##### Source material #####
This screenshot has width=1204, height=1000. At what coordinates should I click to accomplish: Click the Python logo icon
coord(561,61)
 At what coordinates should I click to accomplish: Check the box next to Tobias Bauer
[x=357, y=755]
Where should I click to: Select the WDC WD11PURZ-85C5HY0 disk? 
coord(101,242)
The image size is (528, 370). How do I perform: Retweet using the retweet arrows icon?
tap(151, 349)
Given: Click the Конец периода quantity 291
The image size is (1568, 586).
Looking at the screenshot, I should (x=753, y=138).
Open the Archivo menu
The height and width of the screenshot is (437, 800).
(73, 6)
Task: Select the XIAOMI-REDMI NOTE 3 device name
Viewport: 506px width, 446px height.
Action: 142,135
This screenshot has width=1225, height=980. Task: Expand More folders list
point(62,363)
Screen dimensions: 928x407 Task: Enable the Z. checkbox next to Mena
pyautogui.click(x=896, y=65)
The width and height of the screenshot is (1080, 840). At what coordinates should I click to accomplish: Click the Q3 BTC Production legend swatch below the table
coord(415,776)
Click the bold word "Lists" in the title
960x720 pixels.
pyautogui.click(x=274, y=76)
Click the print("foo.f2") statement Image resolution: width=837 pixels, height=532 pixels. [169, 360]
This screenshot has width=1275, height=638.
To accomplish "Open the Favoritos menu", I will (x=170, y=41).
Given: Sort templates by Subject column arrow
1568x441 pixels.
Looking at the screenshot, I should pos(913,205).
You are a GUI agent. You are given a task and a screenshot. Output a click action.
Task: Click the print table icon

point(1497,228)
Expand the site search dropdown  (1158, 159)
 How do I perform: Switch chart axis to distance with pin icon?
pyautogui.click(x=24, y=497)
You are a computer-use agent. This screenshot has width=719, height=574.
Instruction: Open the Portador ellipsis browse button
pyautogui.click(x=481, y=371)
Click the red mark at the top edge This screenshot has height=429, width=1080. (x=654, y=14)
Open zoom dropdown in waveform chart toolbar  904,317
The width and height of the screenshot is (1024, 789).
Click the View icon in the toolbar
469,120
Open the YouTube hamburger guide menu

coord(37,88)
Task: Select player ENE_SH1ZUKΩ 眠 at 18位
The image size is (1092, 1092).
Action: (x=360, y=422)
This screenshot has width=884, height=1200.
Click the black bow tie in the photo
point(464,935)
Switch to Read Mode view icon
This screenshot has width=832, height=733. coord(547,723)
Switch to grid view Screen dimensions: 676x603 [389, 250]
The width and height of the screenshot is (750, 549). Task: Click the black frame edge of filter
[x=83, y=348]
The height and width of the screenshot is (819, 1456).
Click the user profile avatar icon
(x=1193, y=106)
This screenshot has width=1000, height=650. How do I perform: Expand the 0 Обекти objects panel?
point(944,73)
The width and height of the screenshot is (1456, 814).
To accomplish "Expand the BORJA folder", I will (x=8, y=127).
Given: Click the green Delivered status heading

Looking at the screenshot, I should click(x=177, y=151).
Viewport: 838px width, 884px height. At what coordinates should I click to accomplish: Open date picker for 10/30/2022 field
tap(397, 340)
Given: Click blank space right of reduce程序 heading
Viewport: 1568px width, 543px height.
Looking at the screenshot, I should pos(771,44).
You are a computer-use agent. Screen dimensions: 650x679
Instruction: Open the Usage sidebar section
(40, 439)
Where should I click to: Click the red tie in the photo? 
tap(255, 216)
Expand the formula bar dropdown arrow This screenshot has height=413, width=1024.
#####
▶ **The problem**
Nothing above should be left out. Print all the records exactly.

▶ **Answer box**
This screenshot has width=1204, height=1000. At what coordinates should I click to accomplish: Click the Python logo icon
coord(561,61)
 At what coordinates should I click to accomplish: Check the box next to Tobias Bauer
[x=357, y=755]
Where should I click to: Select the WDC WD11PURZ-85C5HY0 disk? 
coord(101,242)
The image size is (528, 370). How do I perform: Retweet using the retweet arrows icon?
tap(151, 349)
Given: Click the Конец периода quantity 291
The image size is (1568, 586).
Looking at the screenshot, I should (x=753, y=138).
Open the Archivo menu
The height and width of the screenshot is (437, 800).
(73, 6)
Task: Select the XIAOMI-REDMI NOTE 3 device name
Viewport: 506px width, 446px height.
Action: 142,135
This screenshot has width=1225, height=980. Task: Expand More folders list
point(62,363)
Screen dimensions: 928x407 Task: Enable the Z. checkbox next to Mena
pyautogui.click(x=896, y=65)
The width and height of the screenshot is (1080, 840). At what coordinates should I click to accomplish: Click the Q3 BTC Production legend swatch below the table
coord(415,776)
Click the bold word "Lists" in the title
960x720 pixels.
pyautogui.click(x=274, y=76)
Click the print("foo.f2") statement Image resolution: width=837 pixels, height=532 pixels. [169, 360]
This screenshot has width=1275, height=638.
To accomplish "Open the Favoritos menu", I will (x=170, y=41).
Given: Sort templates by Subject column arrow
1568x441 pixels.
Looking at the screenshot, I should pos(913,205).
You are a GUI agent. You are given a task and a screenshot. Output a click action.
Task: Click the print table icon

point(1497,228)
Expand the site search dropdown  (1158, 159)
 How do I perform: Switch chart axis to distance with pin icon?
pyautogui.click(x=24, y=497)
You are a computer-use agent. This screenshot has width=719, height=574.
Instruction: Open the Portador ellipsis browse button
pyautogui.click(x=481, y=371)
Click the red mark at the top edge This screenshot has height=429, width=1080. (x=654, y=14)
Open zoom dropdown in waveform chart toolbar  904,317
The width and height of the screenshot is (1024, 789).
Click the View icon in the toolbar
469,120
Open the YouTube hamburger guide menu

coord(37,88)
Task: Select player ENE_SH1ZUKΩ 眠 at 18位
The image size is (1092, 1092).
Action: (x=360, y=422)
This screenshot has width=884, height=1200.
Click the black bow tie in the photo
point(464,935)
Switch to Read Mode view icon
This screenshot has width=832, height=733. coord(547,723)
Switch to grid view Screen dimensions: 676x603 [389, 250]
The width and height of the screenshot is (750, 549). Task: Click the black frame edge of filter
[x=83, y=348]
The height and width of the screenshot is (819, 1456).
Click the user profile avatar icon
(x=1193, y=106)
This screenshot has width=1000, height=650. How do I perform: Expand the 0 Обекти objects panel?
point(944,73)
The width and height of the screenshot is (1456, 814).
To accomplish "Expand the BORJA folder", I will (x=8, y=127).
Given: Click the green Delivered status heading

Looking at the screenshot, I should click(x=177, y=151).
Viewport: 838px width, 884px height. At what coordinates should I click to accomplish: Open date picker for 10/30/2022 field
tap(397, 340)
Given: Click blank space right of reduce程序 heading
Viewport: 1568px width, 543px height.
Looking at the screenshot, I should pos(771,44).
You are a computer-use agent. Screen dimensions: 650x679
Instruction: Open the Usage sidebar section
(40, 439)
Where should I click to: Click the red tie in the photo? 
tap(255, 216)
Expand the formula bar dropdown arrow This screenshot has height=413, width=1024.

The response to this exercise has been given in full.